* [REQUIRED WORK]:
Print the line that has "You are a GUI" in it, then every remaining line of the data, exactly and without anything extra.

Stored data
>>>
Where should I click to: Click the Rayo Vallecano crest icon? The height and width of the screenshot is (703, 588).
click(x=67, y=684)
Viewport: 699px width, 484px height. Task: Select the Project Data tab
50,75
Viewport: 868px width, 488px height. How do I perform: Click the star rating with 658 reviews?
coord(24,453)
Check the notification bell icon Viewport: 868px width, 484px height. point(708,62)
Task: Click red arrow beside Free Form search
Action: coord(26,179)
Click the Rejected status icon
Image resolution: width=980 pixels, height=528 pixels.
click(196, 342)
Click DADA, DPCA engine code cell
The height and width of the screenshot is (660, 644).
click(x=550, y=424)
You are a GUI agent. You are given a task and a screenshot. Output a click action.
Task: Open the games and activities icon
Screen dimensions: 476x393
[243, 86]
<<<
* [PROBLEM SOLUTION]:
You are a GUI agent. You are given a task and a screenshot. Output a click action.
Task: Open the games and activities icon
Screen dimensions: 476x393
[243, 86]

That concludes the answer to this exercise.